**Task brief**.
Convert the material below, from the line with "Click the Shop_facts table header in diagram" through the end of the material, into a JSON list of strings with one string per line. Skip blank lines and leave the pictures out.

**Entries supplied**.
+++

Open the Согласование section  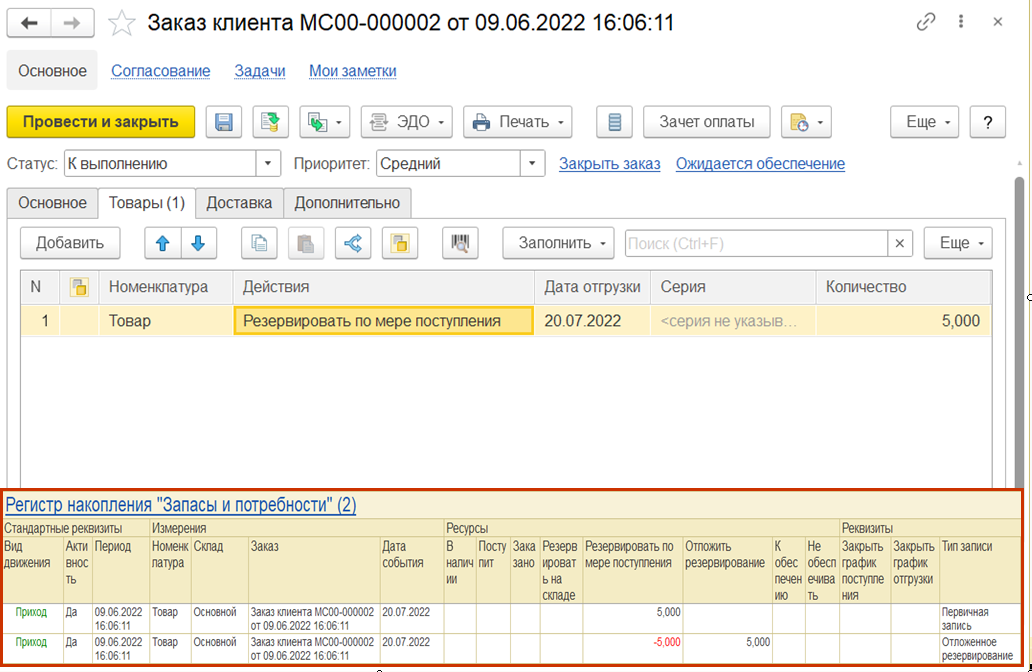(160, 71)
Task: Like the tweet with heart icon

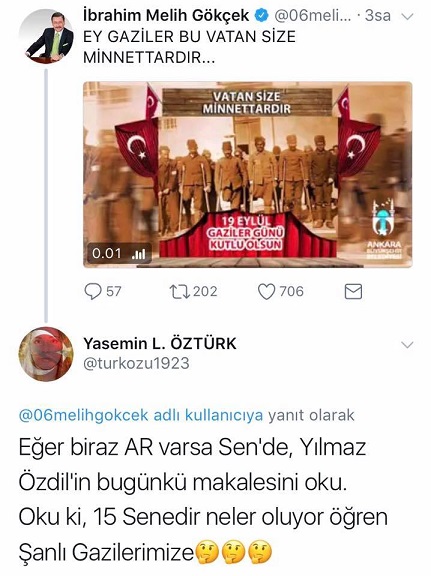Action: point(266,292)
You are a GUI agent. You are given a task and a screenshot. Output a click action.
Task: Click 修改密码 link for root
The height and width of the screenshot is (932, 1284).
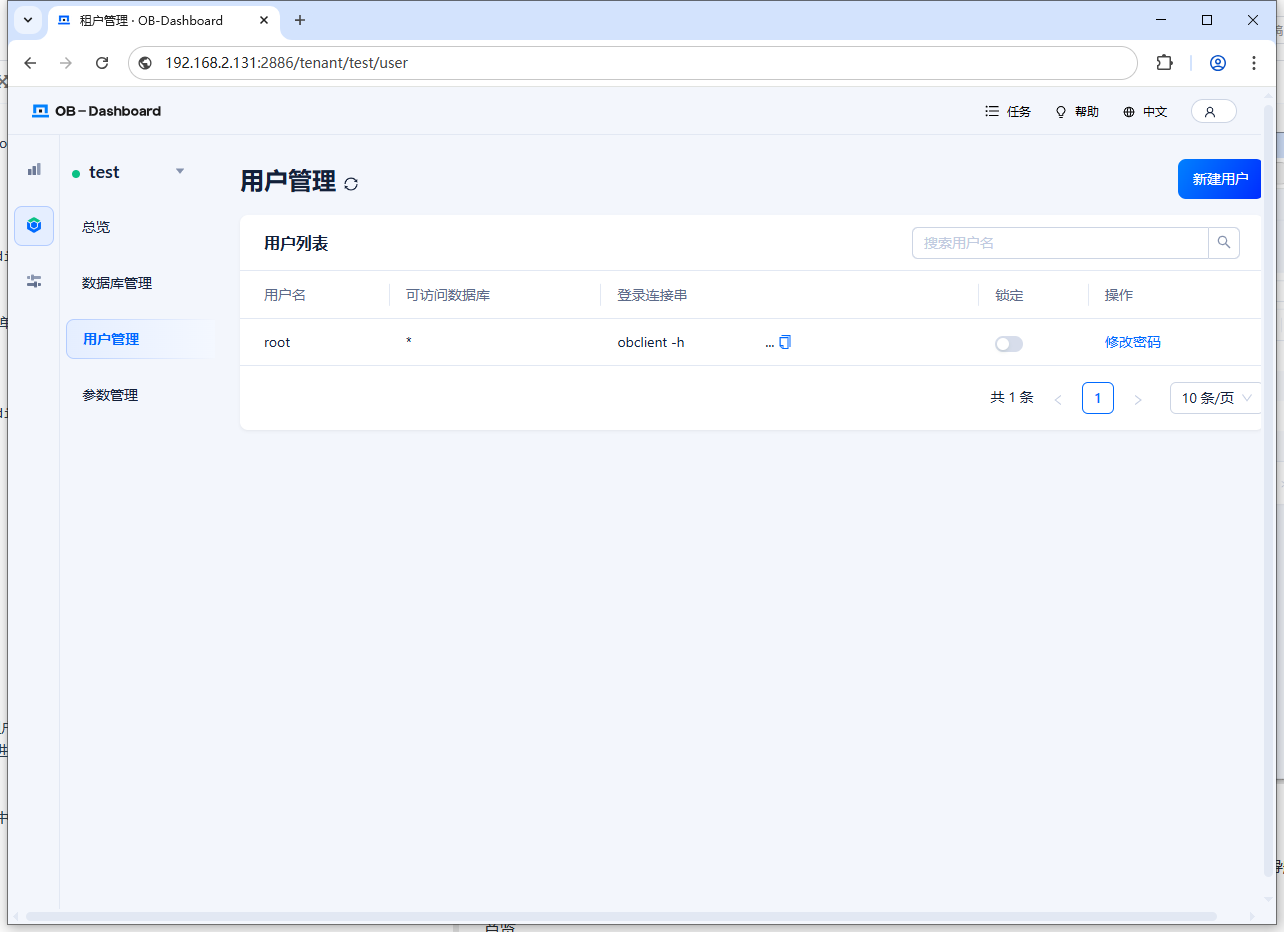click(1132, 342)
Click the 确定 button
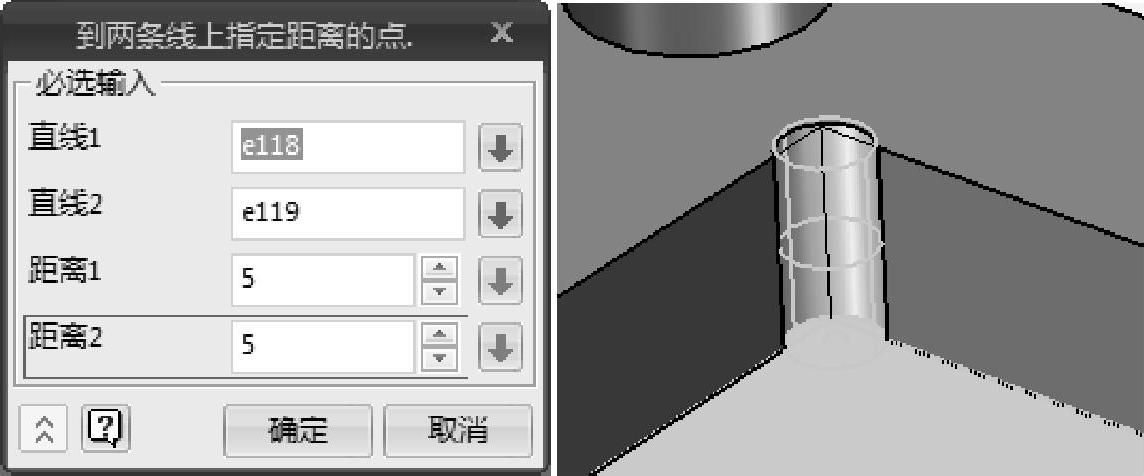1144x476 pixels. coord(298,431)
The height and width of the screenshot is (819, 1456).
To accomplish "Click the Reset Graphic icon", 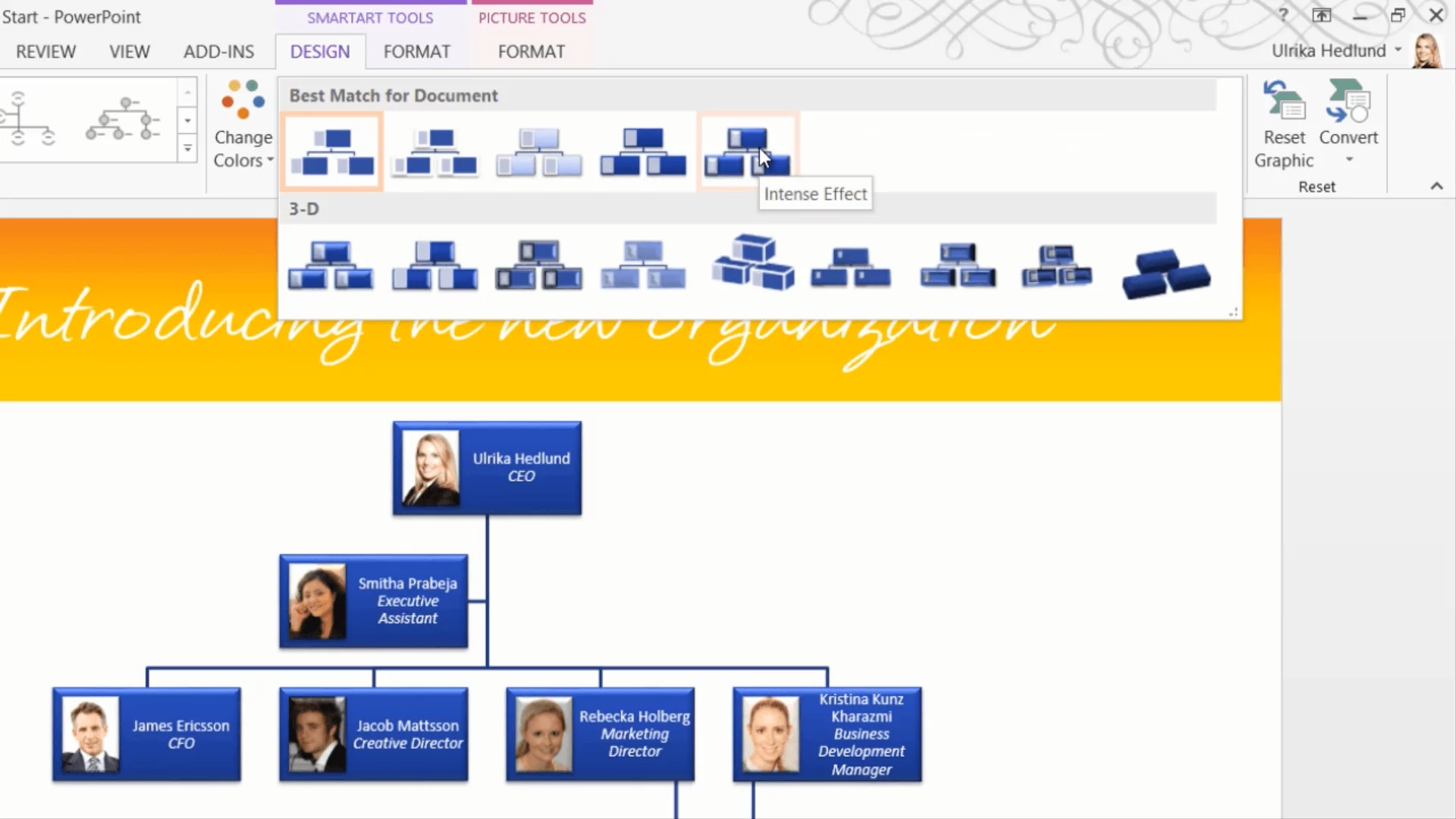I will 1284,102.
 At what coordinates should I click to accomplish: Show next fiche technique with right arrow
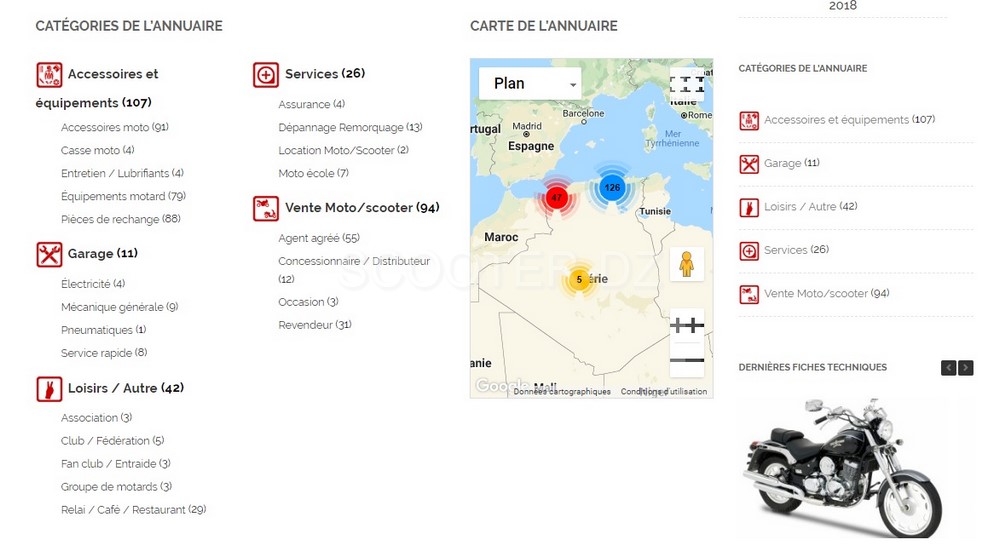coord(965,368)
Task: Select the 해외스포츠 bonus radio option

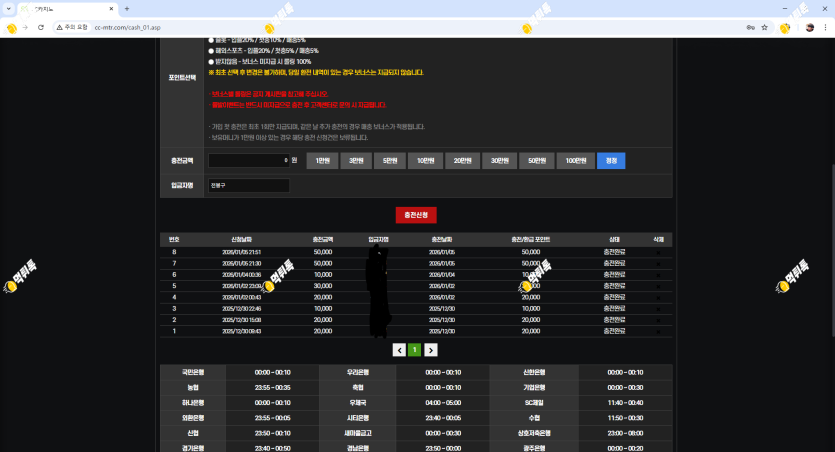Action: (211, 50)
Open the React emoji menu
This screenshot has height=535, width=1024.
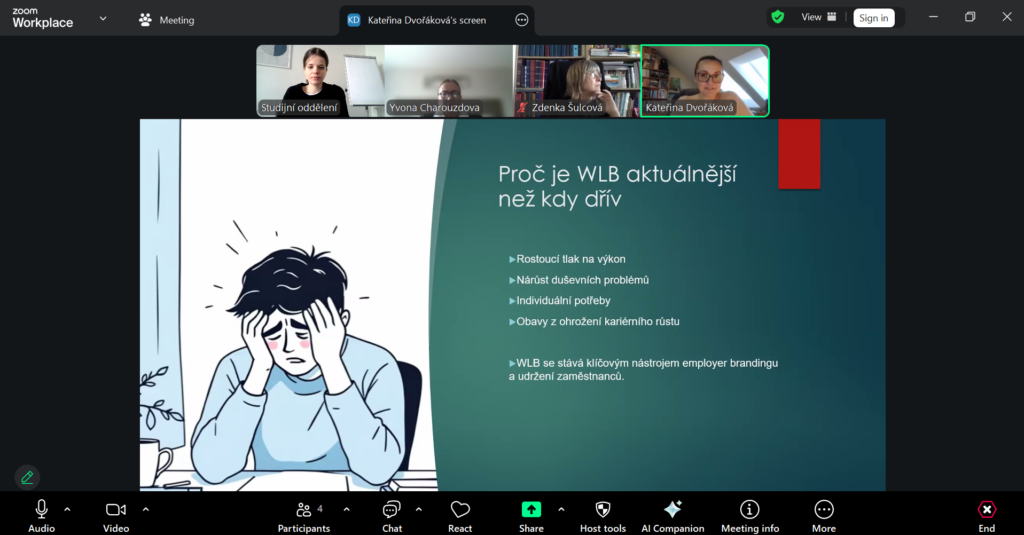tap(460, 514)
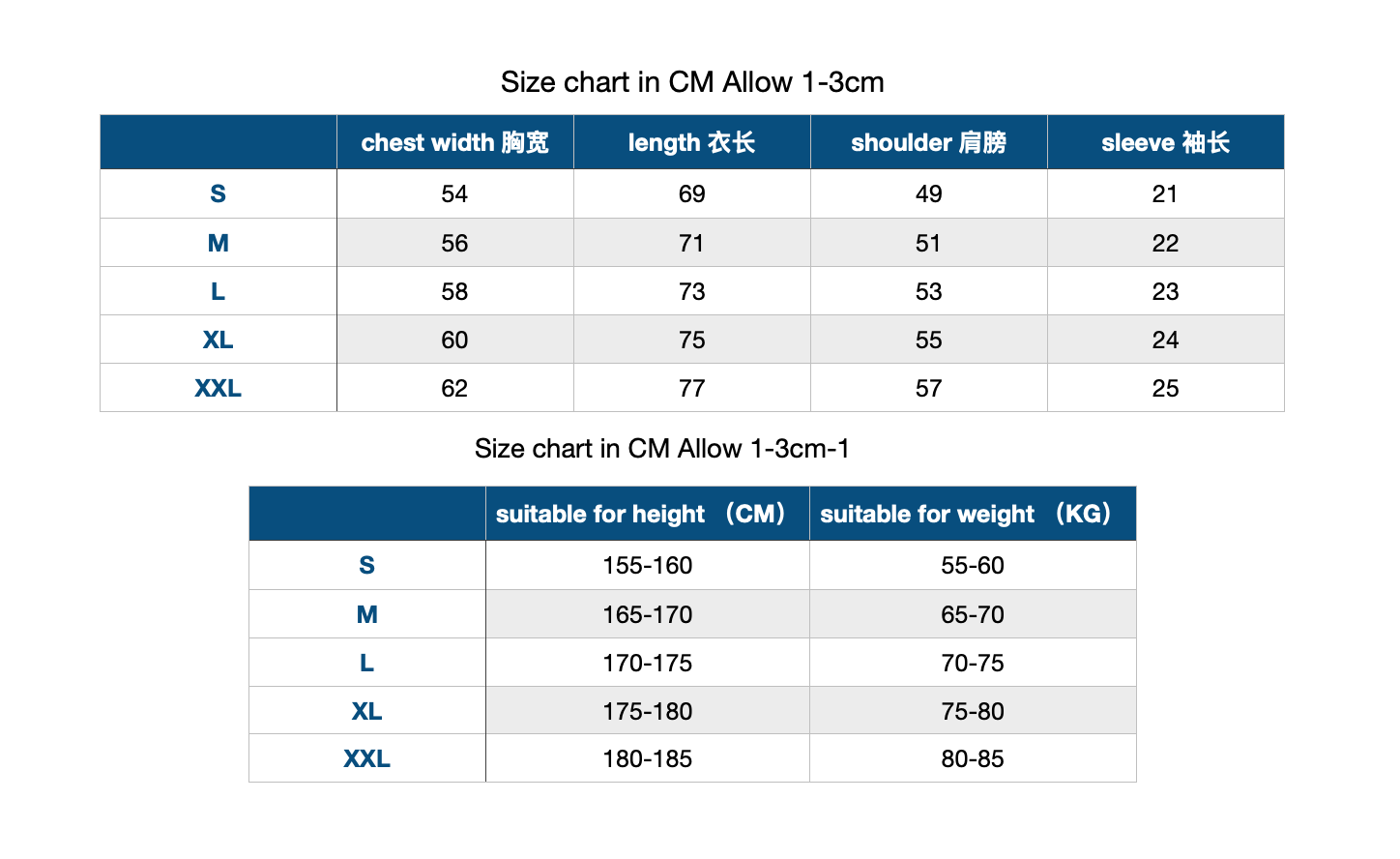1400x859 pixels.
Task: Select sleeve value 25 in XXL row
Action: (x=1166, y=388)
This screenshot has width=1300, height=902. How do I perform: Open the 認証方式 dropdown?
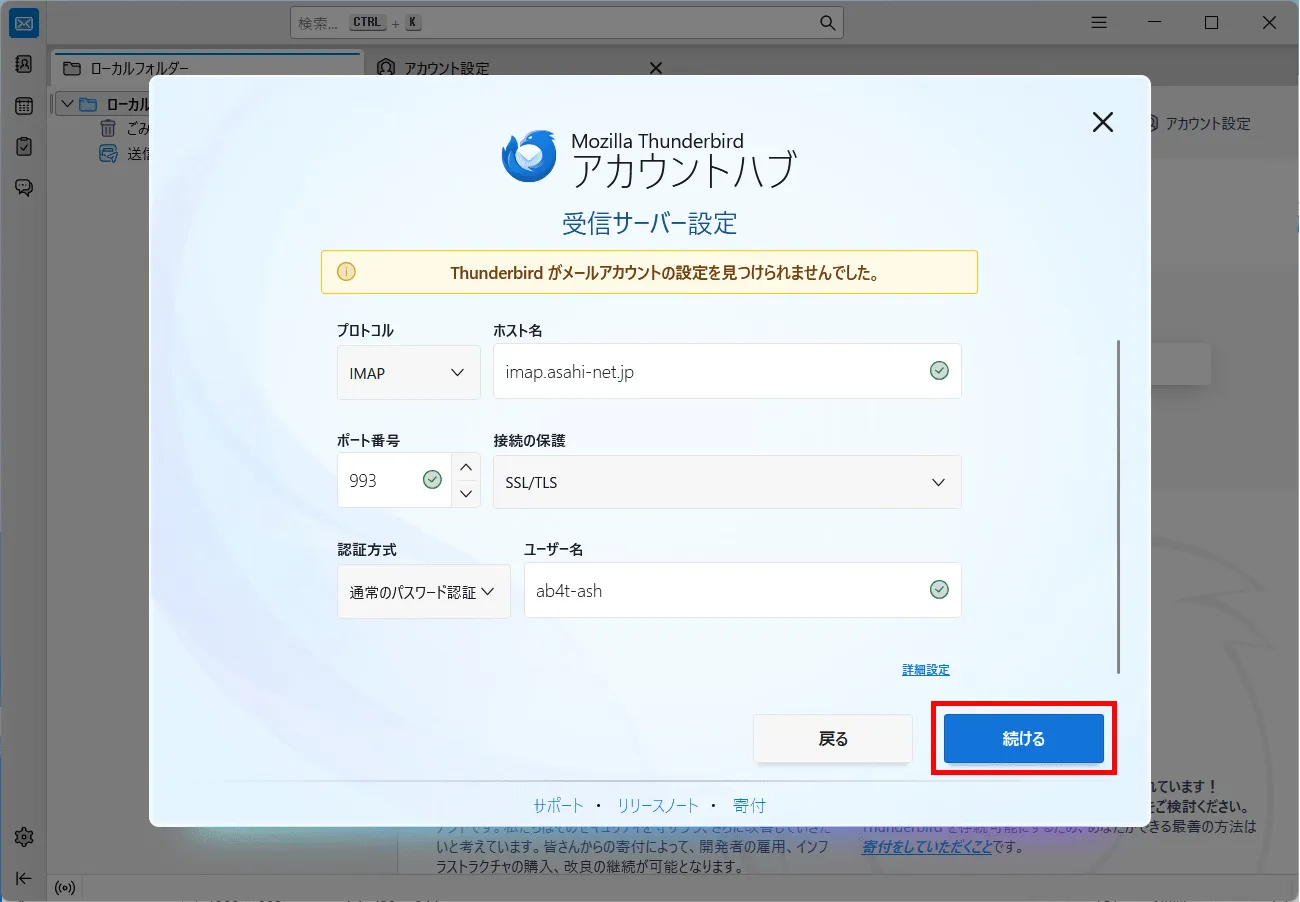[423, 591]
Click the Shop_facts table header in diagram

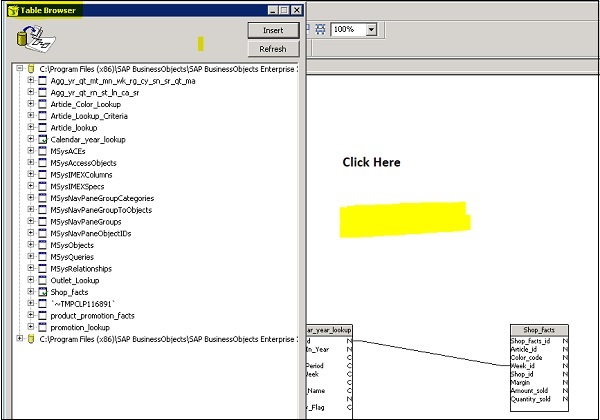pos(539,330)
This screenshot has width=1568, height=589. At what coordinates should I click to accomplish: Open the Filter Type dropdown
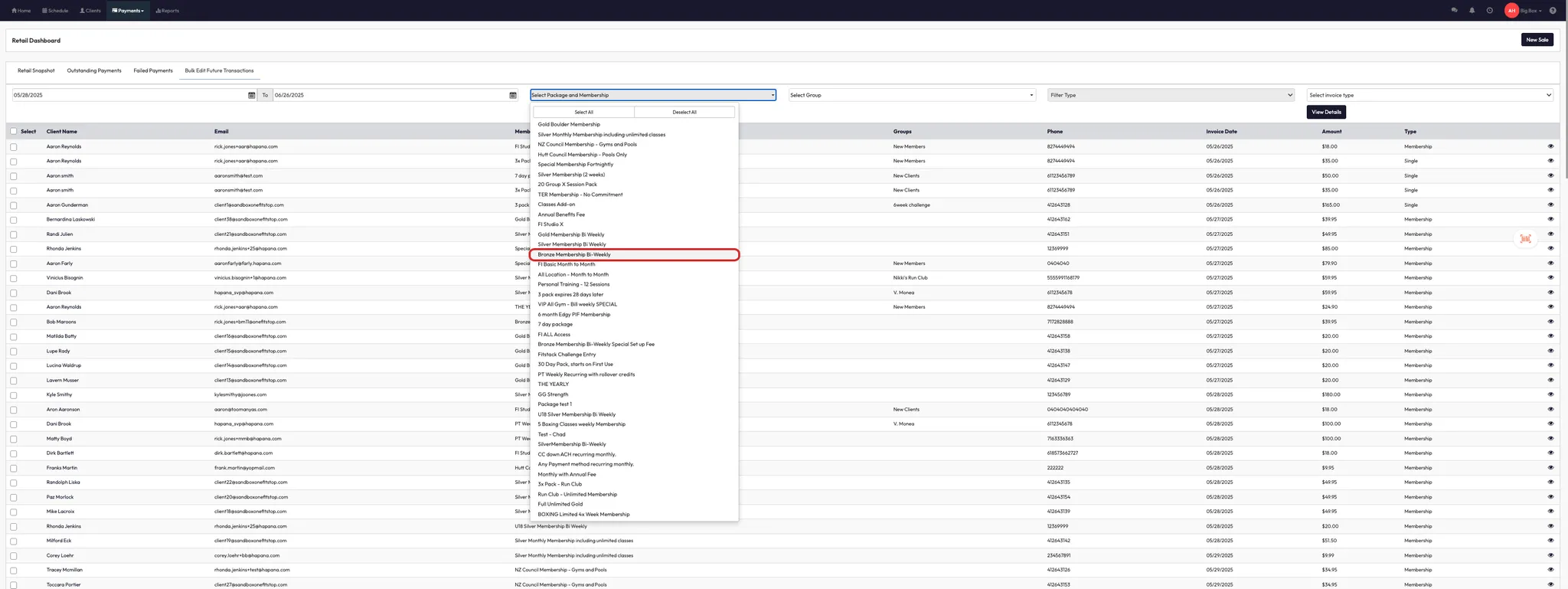click(x=1171, y=95)
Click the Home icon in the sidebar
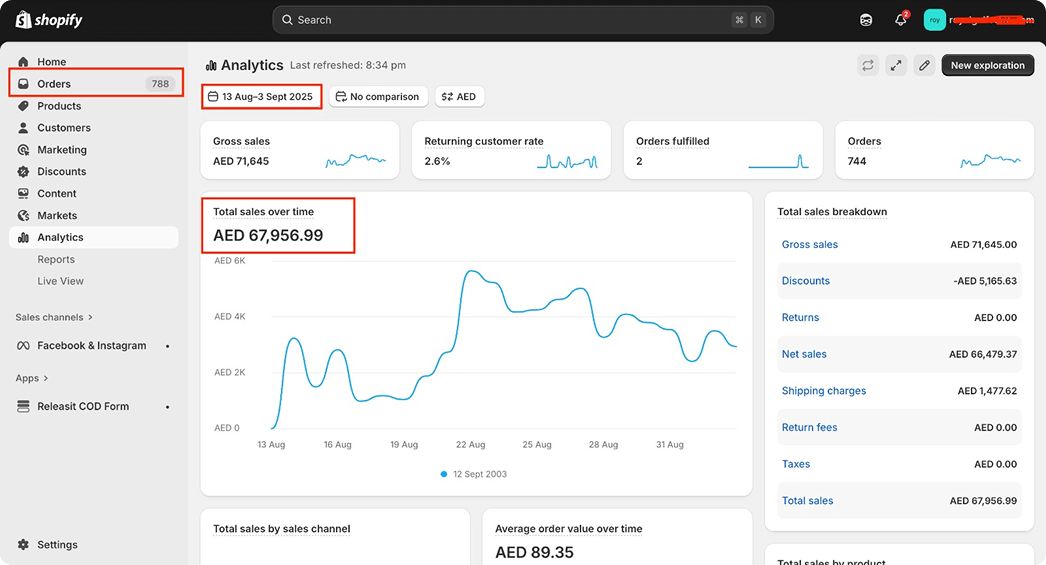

+++

**Result**.
[
  "Click the Shop_facts table header in diagram",
  "pos(539,330)",
  "This screenshot has width=1568, height=589. At what coordinates should I click to accomplish: Open the Filter Type dropdown",
  "click(x=1171, y=95)",
  "Click the Home icon in the sidebar"
]